Crypto exploit losses dropped a staggering 90% in May, falling to just $68.3 million from a multi-hundred-million April, according to blockchain security firm CertiK. The sharp decline was driven almost entirely by a collapse in bridge attacks and code-based exploits — the two categories that have historically accounted for the biggest heists.
Bridge attacks vanish
For months, cross-chain bridges have been the crypto underworld's favorite target. Not in May. CertiK's data shows bridge-related losses essentially flatlined. The firm didn't name specific incidents, but the absence of a nine-figure bridge breach — a near-monthly occurrence in 2025 — is the single biggest factor behind the 90% drop.
Code exploits go quiet
Smart contract hacks, flash loan attacks, and other code-level exploits also dried up.
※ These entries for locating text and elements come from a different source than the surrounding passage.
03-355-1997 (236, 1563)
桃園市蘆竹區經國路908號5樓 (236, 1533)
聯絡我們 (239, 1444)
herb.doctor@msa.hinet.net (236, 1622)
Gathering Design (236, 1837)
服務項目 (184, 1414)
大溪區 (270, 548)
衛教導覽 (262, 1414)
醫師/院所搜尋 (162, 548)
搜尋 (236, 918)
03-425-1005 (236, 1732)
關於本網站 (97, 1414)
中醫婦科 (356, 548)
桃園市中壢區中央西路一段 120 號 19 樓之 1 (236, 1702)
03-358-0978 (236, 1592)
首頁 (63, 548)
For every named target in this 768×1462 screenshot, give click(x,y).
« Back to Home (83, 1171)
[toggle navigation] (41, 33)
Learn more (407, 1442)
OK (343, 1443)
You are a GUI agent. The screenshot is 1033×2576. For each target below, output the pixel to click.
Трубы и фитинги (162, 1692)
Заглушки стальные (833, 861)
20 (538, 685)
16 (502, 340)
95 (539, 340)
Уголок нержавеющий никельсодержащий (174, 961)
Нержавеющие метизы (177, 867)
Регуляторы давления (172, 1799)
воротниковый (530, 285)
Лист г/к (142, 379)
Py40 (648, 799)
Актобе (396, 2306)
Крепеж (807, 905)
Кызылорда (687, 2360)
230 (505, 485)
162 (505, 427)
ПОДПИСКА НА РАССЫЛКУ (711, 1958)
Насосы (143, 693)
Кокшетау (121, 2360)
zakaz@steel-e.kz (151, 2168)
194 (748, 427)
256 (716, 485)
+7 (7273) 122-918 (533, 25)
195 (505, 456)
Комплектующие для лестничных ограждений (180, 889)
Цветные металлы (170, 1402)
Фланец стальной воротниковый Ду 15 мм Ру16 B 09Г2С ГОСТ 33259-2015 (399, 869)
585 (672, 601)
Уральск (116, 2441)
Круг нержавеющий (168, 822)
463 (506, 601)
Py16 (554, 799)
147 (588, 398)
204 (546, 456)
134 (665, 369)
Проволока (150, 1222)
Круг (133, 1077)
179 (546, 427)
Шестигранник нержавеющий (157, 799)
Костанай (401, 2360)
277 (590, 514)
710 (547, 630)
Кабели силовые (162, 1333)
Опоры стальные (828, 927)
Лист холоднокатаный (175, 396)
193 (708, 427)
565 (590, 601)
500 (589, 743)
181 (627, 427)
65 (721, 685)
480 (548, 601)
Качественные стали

Whether that's due to better auditing, slower deployment of new protocols, or attackers simply taking a break is unclear. CertiK's raw numbers don't parse motive. What's clear is that May logged less than a tenth of April's exploit total. That's the kind of swing that gets a security team's attention.
What $68.3 million still means
It's a good month by recent standards. But $68.3 million is still a lot of stolen crypto. A single DeFi protocol going down in June could erase most of May's gains. The industry has been here before — a quiet month followed by a monster exploit. CertiK's monthly dashboard will be worth watching when June's data drops in a few weeks.